Livestock grazing and animal husbandry on natural rangeland are activities practiced by the population in some areas. To increase income, farmers, and herdsmen continue to increase the number of livestock, resulting in serious degradation of the grassland. Consequently, desertification resulting from overgrazing is widespread in the areas of winter and spring grazing. Therefore, the study showed that the prohibition of overgrazing has a significant influence on LULC change in grassland ecosystems.
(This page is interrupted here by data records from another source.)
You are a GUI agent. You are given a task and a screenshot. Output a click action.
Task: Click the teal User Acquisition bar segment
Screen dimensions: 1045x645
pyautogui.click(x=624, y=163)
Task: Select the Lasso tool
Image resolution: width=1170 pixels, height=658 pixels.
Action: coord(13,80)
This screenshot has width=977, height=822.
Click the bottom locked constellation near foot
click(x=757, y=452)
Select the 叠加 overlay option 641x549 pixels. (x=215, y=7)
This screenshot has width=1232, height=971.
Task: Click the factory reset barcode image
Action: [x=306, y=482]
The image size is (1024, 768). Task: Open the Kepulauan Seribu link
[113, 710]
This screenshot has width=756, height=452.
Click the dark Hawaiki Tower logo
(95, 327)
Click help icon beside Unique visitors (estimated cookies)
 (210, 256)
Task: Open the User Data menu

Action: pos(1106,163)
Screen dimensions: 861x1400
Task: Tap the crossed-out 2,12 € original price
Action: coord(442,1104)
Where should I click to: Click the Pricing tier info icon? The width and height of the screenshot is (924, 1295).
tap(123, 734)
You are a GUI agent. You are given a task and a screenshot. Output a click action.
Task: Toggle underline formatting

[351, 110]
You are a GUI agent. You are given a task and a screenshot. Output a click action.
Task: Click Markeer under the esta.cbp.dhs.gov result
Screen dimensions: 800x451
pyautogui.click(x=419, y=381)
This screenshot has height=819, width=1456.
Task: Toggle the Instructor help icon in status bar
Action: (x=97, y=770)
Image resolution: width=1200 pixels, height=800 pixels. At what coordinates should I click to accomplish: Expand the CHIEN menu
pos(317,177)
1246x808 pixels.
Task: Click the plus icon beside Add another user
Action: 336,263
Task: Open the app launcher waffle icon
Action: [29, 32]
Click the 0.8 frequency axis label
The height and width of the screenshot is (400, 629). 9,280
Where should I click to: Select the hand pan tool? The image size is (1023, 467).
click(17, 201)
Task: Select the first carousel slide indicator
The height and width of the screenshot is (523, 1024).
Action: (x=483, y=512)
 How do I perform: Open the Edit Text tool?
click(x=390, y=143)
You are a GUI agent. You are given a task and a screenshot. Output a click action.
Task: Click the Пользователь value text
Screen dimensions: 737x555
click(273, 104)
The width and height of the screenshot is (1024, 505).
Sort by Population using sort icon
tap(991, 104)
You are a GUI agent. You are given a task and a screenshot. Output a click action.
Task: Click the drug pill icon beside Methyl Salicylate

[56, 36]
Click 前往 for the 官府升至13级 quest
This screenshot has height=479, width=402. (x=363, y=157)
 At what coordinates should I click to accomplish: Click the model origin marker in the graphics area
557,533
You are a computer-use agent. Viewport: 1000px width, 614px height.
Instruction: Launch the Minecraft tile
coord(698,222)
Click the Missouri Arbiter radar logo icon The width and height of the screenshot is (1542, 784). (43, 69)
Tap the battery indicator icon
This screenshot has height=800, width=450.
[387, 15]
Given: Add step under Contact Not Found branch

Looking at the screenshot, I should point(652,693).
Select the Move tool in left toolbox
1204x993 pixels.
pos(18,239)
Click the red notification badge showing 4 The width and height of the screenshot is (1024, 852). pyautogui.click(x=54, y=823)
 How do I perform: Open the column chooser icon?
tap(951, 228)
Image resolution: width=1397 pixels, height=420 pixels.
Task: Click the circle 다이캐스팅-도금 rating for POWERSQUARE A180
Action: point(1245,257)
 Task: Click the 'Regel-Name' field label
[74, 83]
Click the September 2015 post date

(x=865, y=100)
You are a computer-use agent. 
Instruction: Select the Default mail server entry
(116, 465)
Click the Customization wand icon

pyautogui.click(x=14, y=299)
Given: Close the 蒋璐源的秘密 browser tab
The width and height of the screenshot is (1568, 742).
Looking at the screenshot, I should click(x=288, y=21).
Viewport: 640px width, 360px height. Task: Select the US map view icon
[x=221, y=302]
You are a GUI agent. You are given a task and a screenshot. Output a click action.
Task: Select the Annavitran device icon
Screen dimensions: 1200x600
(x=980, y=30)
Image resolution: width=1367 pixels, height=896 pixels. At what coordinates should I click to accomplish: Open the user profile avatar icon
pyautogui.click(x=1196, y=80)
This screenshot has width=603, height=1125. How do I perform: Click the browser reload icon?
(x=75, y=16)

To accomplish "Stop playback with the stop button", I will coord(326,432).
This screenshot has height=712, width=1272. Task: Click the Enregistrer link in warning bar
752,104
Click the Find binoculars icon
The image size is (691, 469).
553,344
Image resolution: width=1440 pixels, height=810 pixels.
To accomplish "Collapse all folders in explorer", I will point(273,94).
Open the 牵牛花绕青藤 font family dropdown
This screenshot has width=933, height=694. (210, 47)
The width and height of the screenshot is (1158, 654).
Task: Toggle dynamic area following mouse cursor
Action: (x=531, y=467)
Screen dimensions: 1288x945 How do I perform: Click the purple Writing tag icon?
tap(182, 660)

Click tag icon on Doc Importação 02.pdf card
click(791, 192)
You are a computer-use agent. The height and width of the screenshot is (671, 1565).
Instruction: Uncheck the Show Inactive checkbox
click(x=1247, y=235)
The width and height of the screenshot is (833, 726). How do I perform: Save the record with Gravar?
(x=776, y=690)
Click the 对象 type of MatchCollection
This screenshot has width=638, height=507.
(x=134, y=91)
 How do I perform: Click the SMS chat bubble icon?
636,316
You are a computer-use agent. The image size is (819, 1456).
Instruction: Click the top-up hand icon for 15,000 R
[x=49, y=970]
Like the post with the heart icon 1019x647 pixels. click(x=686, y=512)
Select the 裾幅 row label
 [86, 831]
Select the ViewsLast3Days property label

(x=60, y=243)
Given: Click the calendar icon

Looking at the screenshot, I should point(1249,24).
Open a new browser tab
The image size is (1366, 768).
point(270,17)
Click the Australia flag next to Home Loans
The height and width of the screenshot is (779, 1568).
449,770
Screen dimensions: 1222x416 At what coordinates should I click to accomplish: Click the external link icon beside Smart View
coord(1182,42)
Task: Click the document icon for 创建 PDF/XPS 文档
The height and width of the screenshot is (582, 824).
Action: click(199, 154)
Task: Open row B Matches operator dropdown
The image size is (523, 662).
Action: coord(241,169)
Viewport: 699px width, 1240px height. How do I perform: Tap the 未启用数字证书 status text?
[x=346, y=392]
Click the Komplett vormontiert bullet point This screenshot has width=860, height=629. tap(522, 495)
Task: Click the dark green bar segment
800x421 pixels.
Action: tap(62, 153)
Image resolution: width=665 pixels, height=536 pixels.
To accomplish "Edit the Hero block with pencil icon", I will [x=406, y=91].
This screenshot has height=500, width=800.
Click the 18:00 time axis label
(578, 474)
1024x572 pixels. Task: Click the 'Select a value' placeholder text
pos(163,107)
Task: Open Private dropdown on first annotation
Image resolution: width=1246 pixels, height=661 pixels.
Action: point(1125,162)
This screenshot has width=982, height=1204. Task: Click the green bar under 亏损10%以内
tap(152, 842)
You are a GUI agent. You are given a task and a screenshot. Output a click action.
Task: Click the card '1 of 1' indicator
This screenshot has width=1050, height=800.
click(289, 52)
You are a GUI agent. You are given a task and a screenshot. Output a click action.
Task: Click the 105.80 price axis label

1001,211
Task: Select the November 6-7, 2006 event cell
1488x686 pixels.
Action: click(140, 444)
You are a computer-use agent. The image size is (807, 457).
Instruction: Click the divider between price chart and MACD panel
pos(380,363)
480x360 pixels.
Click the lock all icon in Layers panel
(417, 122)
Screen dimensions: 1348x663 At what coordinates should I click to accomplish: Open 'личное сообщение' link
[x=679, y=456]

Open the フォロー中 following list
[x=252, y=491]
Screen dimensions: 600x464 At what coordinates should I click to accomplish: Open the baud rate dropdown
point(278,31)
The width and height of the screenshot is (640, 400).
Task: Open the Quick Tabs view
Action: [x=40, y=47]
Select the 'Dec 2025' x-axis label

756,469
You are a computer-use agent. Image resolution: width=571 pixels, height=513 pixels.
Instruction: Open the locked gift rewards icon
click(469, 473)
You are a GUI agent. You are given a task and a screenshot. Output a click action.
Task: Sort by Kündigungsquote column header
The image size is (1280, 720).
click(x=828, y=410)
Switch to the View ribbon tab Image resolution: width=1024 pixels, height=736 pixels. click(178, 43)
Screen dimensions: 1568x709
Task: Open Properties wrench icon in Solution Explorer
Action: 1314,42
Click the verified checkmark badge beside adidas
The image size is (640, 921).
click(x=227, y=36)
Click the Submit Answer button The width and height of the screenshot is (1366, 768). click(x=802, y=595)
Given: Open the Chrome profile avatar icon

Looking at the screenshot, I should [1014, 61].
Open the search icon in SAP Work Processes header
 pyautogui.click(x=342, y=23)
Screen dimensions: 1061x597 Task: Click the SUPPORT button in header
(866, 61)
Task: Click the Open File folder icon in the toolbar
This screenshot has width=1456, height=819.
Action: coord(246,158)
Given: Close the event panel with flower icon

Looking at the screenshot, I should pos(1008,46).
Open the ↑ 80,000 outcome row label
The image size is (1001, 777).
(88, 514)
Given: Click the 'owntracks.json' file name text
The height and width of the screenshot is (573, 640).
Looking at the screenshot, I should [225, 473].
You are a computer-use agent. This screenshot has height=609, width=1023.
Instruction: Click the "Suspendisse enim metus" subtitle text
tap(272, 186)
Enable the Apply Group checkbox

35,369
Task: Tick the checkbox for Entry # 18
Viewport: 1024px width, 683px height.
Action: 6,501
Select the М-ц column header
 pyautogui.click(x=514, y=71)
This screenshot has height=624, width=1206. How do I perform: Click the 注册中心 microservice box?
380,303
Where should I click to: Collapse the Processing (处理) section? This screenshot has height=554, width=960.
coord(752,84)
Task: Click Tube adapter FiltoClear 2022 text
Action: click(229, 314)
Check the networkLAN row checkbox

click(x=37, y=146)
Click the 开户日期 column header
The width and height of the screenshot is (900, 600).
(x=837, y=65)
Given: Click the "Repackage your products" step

According to interviews with some of the respondents, it was revealed that ∼80% of the total participants realized that the intensification of human activities has a significant impact on changes in land uses in the region. There are other human activities that drive LULC, such as agricultural activity, which is the main activity of the population, as the city’s crop production constitutes (5.6%) of the total production in Yemen. In addition to traditional handicrafts and clay mineral extraction.

3.4.2. Underlying driver

3.4.2.1. Regional climate changes

According to data obtained from meteorological services, the microclimate in the region has been determined by the average value of climatic factors, which include precipitation and temperature as the most important climatic factors in the region. Figure 7 shows that the average annual temperature changed during 1990–2020. The average temperature has risen by 0.25 °C per decade, the highest average in the region, resulting in a decline in biodiversity and vegetation cover. Although annual precipitation did not show any significant changes in the early 1990s, during the 2000s it was close to the multi-year average, reaching the highest mean value in 2005, then again in 2020, and much lower in 2010. Secondly, the annual precipitation fluctuated significantly in different years; For example, the precipitation in 1990 was 700 mm, while the average rainfall in 2005 was more than 900 mm, and then gradually decreased until it reached more than 700 mm again in 2010. The decrease in rainfall led to a water deficit, which was one of the most important factors in the degradation of agricultural land and the increase of barren land during the period 1990–2000. Changes in climatic factors have a significant impact on regional food supply, material supply, climate regulation, water resource protection, soil composition, material circulation, biodiversity, landscape aesthetics, etc.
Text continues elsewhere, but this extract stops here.